With KSR, it's never just about science and technology, but our social systems: politics, economics, philosophy. Working towards a just and equitable world. (One chapter has a US Navy sailor talk about how admiral salaries top out at $200,000, while a new recruit gets paid $25,000. So the pay differential is one to eight, while in the corporate world the average is one to five hundred. And she wonders what if the maximum wage ratio was set at one to ten? Otherwise, this staggering level of inequity makes people stop caring. "At that point you throw a rock through a window, or vote for some asshole who is going to break everything, which may give you a chance to start over, and if that doesn't work then at least you have said fuck you to the thousand-getters. And so on.")

And yes, there is the obligatory mountain climbing scene. (The headquarters of the ministry are in Zurich, convenient to the Swiss Alps.) KSR loves his rocks.

The science is incredibly well researched, as always, with detailed and comprehensive information about the current state of affairs.
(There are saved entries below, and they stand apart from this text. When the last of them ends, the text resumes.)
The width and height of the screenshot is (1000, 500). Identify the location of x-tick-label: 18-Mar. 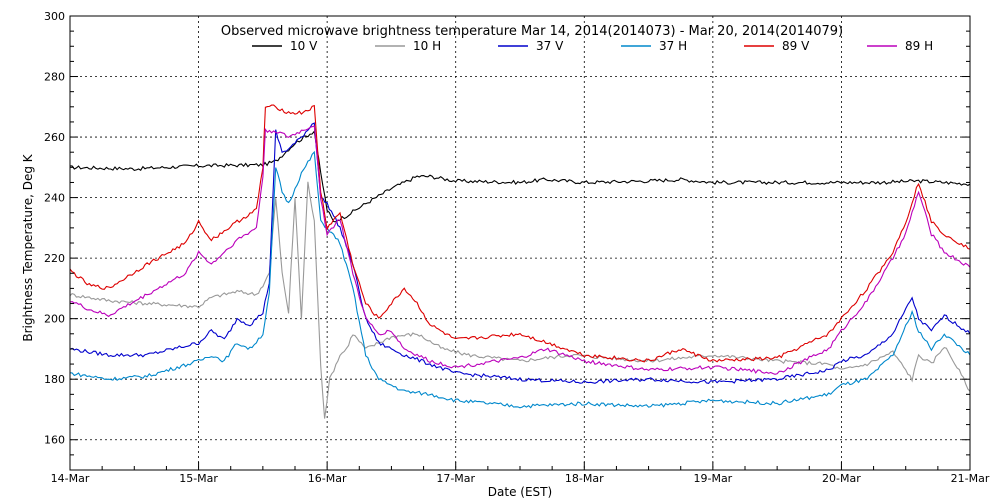
(584, 478). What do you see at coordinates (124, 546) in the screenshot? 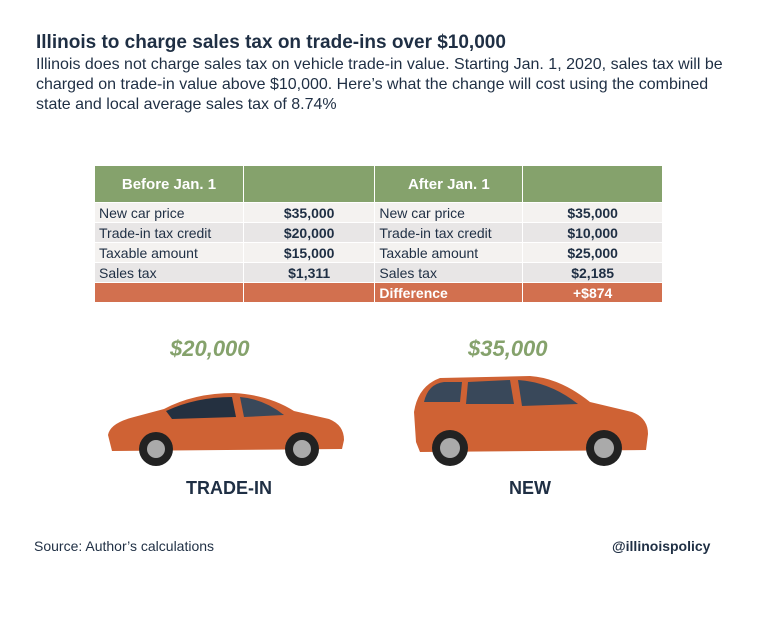
I see `source-note: Source: Author’s calculations` at bounding box center [124, 546].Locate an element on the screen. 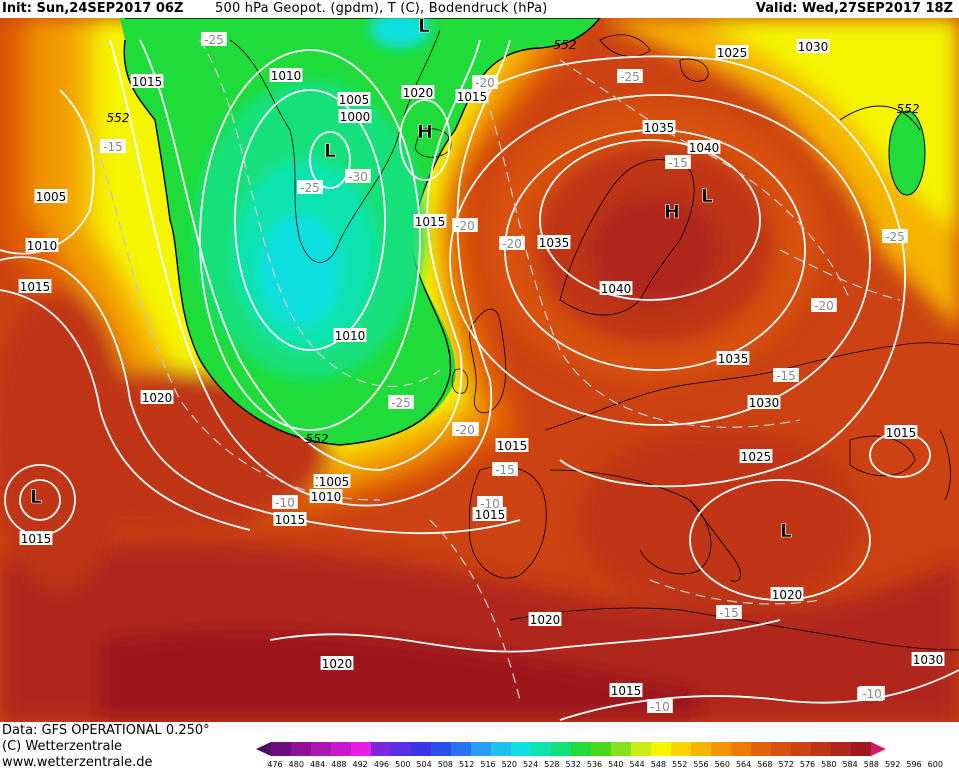 The width and height of the screenshot is (959, 770). legend-tick-label: 544 is located at coordinates (637, 764).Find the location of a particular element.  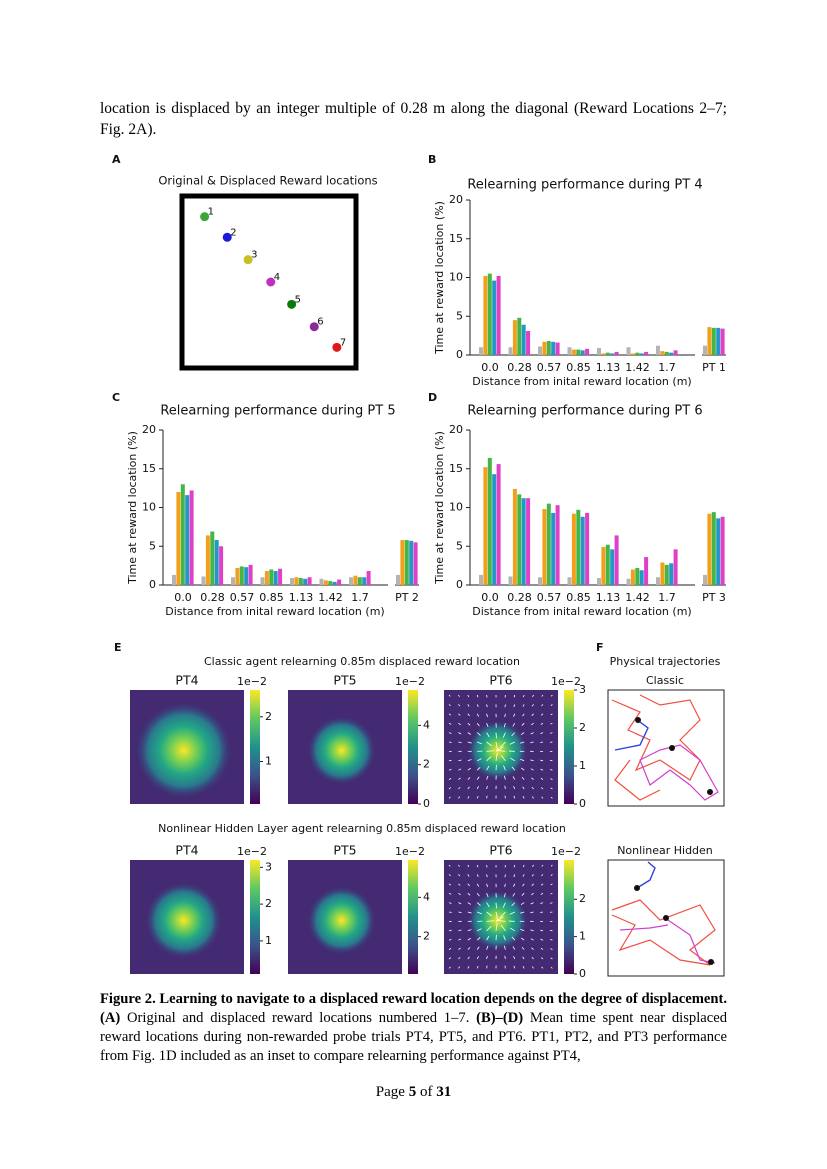

colorbar-tick-label: 2 is located at coordinates (426, 764).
But the science fiction - ah! - this is the kind of thing science fiction was made for. Not only foreshadowing the problems of the future, but showing us a vision of what we could do and what we could be. What I took away was, it will take many people working on many different things, to turn our trajectory around. But it is possible. It's a reason to hope. We can all do something.

Sometimes it's hard to see a way forward. The Ministry for the Future shows us many possibilities.

*


Some memorable quotes:

*


We have to live, we have to give this place to the kids with the animals still alive and a chance to make a living. That's not so much to ask.

(p 248)

*


Here's the true economy, these people said: since the Earth's biosphere was the only one available to humanity, and its healthy function absolutely necessary to humanity's existence, its worth to people was a kind of existential infinity. Gauging the price of saving the biosphere's functions against the cost of losing them would therefore always be impossible.

(p 344)

*


You will find us out there already, now, and then you must also realize we are only about one percent of all the projects out there doing good things. And more still are waiting to be born. Come in, talk to us. Listen to our stories. See where you can help. Build your own project. You will love it as we do. There is no other world.

(p 428)

*


The new versions had sails made of photovoltaic fabrics that captured both wind and light, and the solar-generated electricity created by them transferred down the masts to motors that turned propellers. Clipper ships were back, in other words, and bigger and faster than ever. ...

It was beautiful! And she was getting her work done. So--where had this obsession with speed come from, why had everyone caved to it so completely?

Because people did what everyone else did. Because first no one could fly, then everyone could fly, if they could afford it; and flying was sublime. But also now a crowded bus ride, a hassle. ...

On the eighth day her ship sailed into New York harbor, a dream of a harbor, Cosmopolis itself, and she debarked on a Hudson dock and took a cab to Penn Station and got on a train headed west.

(pp 418-419)

*


As they flew they saw a lot of other airships. Giant robot freighters, circular sky villages under rings of balloons, actual clippers of the clouds sporting sails or pulled by kites, hot-air balloons in their usual rainbow array. There had not yet been any regularization of shapes and sizes; Art said they were still in the Cambrian explosion moment of airship design.